There are discrepancies with regard to the incidence of hepatic encephalopathy following treatment which was found to be increased in the TIPS group in six studies.20 ,24-27 ,30 The true rate of encephalopathy is difficult to evaluate among previously published studies. In some papers, only spontaneous encephalopathy was considered; in others new or aggravated encephalopathy was only recorded. In the present study, encephalopathy occurred frequently in both the ligation and TIPS groups probably because all patients had moderate or severe liver failure, as observed in other studies where the rate of encephalopathy was similar for both treatment groups.21-23 ,28 ,29 Multivariate analysis demonstrated that none of the variables tested (including treatment group) allowed prediction of encephalopathy during follow up.

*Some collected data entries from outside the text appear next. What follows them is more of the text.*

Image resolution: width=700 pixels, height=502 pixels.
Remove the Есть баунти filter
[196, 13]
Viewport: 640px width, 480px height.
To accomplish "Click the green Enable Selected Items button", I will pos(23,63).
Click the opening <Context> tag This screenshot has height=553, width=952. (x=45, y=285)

Treatment failure occurred in 11/39 patients (28%) treated by ligation, a value similar to the rate observed in previous studies.20-29 The majority of patients with treatment failure were crossed over to TIPS with the exception of the study of Garcia-Villareal and colleagues23 which may explain, at least in part, the better survival rate observed in the TIPS group.
The incidence of shunt dysfunction is more difficult to assess given the differences in definitions of dysfunction (angiographic versus haemodynamic) and the schedule of angiography with pressure measurements during follow up. However, it is clear that dysfunction occurs frequently during the first year (probably in 60–80% of patients), as demonstrated by the present trial, and that recurrence of stenosis after a first episode is also frequent. Surprisingly, the rebleeding rate remains low despite the high incidence of shunt dysfunction suggesting that in many patients the manometric threshold for rebleeding may be higher than the classical 12 mm Hg pressure level.

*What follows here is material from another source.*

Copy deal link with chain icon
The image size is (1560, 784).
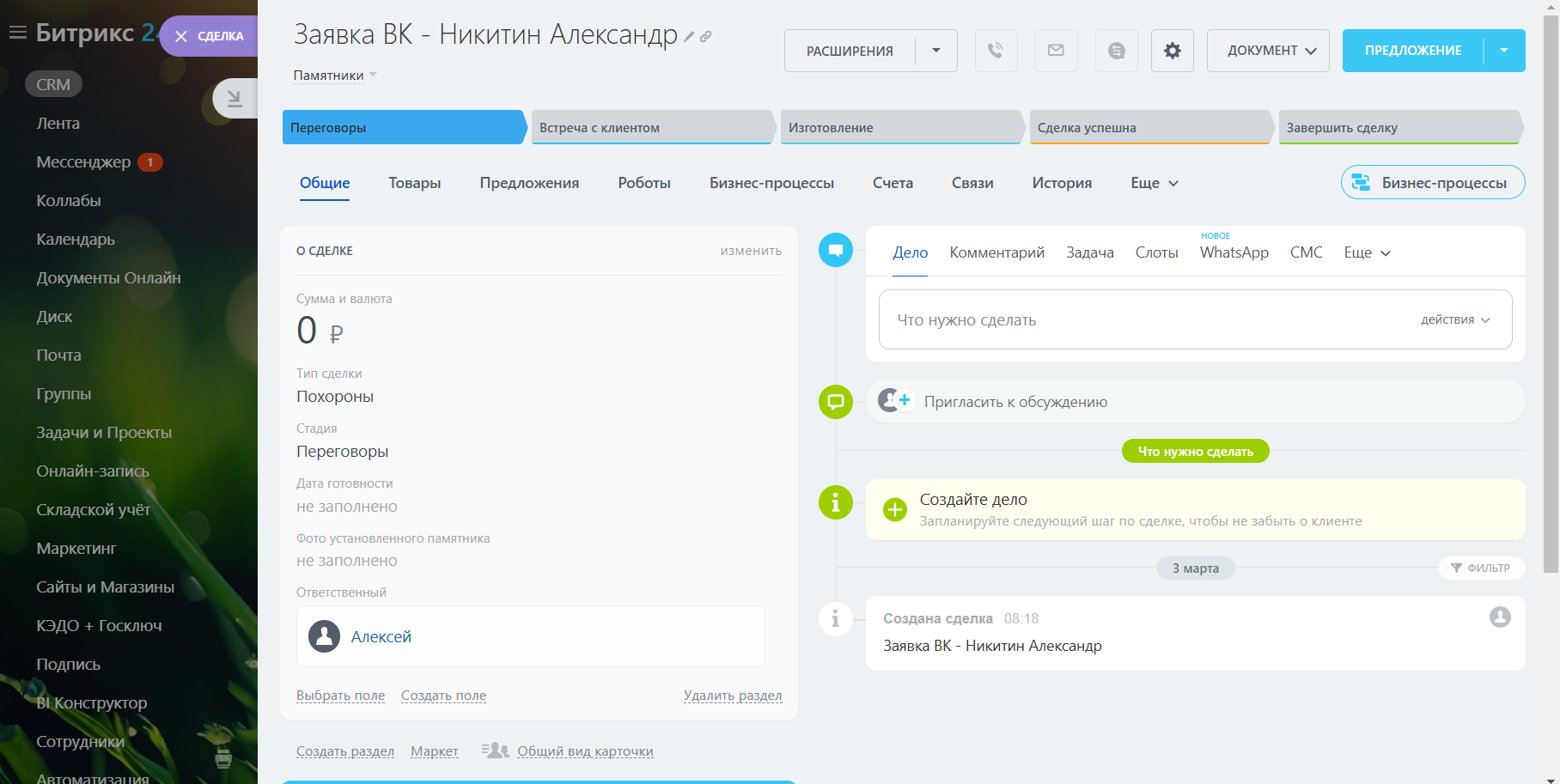(705, 37)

From analysis of 10 comparative trials of TIPS versus endoscopic therapy it can be concluded that both treatments are equivalent in terms of survival and that the beneficial effect of TIPS on rebleeding might be counterbalanced by an increased incidence of encephalopathy.31 The number of reinterventions for shunt insufficiency must also be balanced against the number of endoscopies required to eradicate varices and to monitor variceal recurrence. It should also be mentioned that in the majority of studies, sclerotherapy failures were treated by TIPS which may have obscured the beneficial effect of TIPS on survival given the use of intent to treat analysis.

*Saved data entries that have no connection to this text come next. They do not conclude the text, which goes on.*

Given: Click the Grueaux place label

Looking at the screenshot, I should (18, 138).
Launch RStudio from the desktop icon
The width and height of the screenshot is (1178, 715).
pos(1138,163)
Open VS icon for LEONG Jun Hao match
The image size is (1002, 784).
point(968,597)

If variceal ligation and TIPS are to be first line therapies for variceal bleeding in cirrhotic patients with moderate or severe liver failure, future studies must evaluate important issues such as cost effectiveness and quality of life as primary end points. Costs were reported to be similar for TIPS and sclerotherapy in two studies20 ,21 whereas Meddi and colleagues32demonstrated that prevention of variceal rebleeding with TIPS was not a cost saving strategy in comparison with sclerotherapy. A recent study suggested that TIPS improves the quality of life but comparison with a group of patients treated with sclerotherapy or ligation was lacking.33 Finally, the choice of therapy to prevent rebleeding must be done according to the local facilities and expertise available in each centre.
The present study was supported in part by a grant from the Medical Research Council of Canada (UI 11508).